In August 2020, United State Citizenship and Immigration Services (USCIS) split up its estimated processing time range for I-526 petitions into two categories: one for Chinese EB-5 investors and one for investors from any other country. Given that the Chinese EB-5 backlog is massive, with the switch in April 2020 to a visa availability processing approach, the distinction makes sense—Chinese investors may be subject to significantly longer waiting times for I-526 adjudication.
Strangely enough, however, checking the estimated processing times for I-526 petitions on the USCIS website presents users with three time ranges—one for Chinese investors, one for investors from all other areas, and one unspecified time range. With no calculation formula provided, the unidentified time range doesn’t appear to be an average of the other two, making its very existence mysterious. Furthermore, USCIS does not appear to have updated their calculation methodology to reflect the changes in the processing approach, considering that they have left the line “we generally process cases in the order we receive them” unchanged, just as it was under the previous first-in-first-out (FIFO) approach.
Most concerning, however, is the case inquiry dates. At June 29, 2014, for Chinese investors and September 26, 2015, for rest-of-world investors as of September 14, 2020, EB-5 investors must wait five to six years before they’re allowed to inquire about the abnormally long processing times of their I-526 petition. According to the historical processing data, the average processing time for I-526 petitions in FY2020 until June 30, 2020, has been a mere 13.7 months—a far cry from five or six years.
The upper limit for both time ranges also seems strange—both seem far too high to be plausible.

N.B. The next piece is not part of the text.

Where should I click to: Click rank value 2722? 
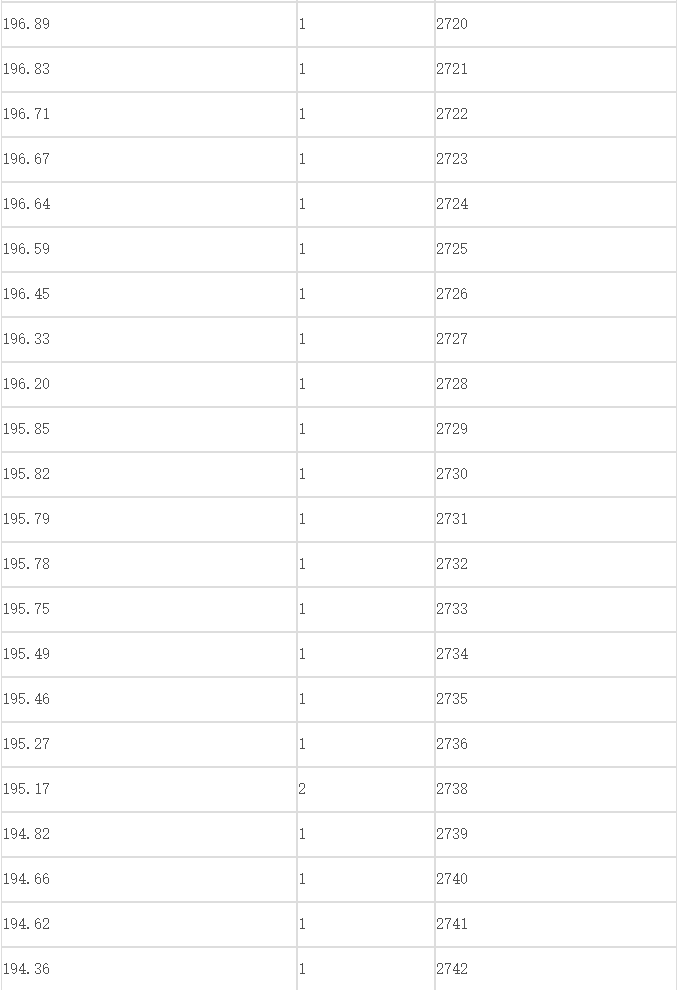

Based on country-specific case receipt data USCIS published in October 2018 and subsequently removed in July 2019, assuming USCIS processed I-526 petitions according to the FIFO approach right up until April 2020, the global backlog should have been cleared up to April 2017. That isn’t compatible with the Chinese estimated time range of 54 to 75 months, which would put the receipt date of Chinese I-526 petitions under processing between May 2014 and February 2016. If all these figures add up, USCIS is essentially saying it’s not processing Chinese I-526 petitions.
The calculation that the global backlog should have been cleared up to April 2017 by April 2020 also sheds new light on USCIS’s case inquiry dates of June 29, 2014, and September 26, 2015. If the backlog really was cleared up to April 2017, hardly any EB-5 investors—if any at all—are eligible to file case inquiries. With nontransparent estimated processing time ranges, USCIS seems to be almost entirely preventing case inquiries into its long processing times.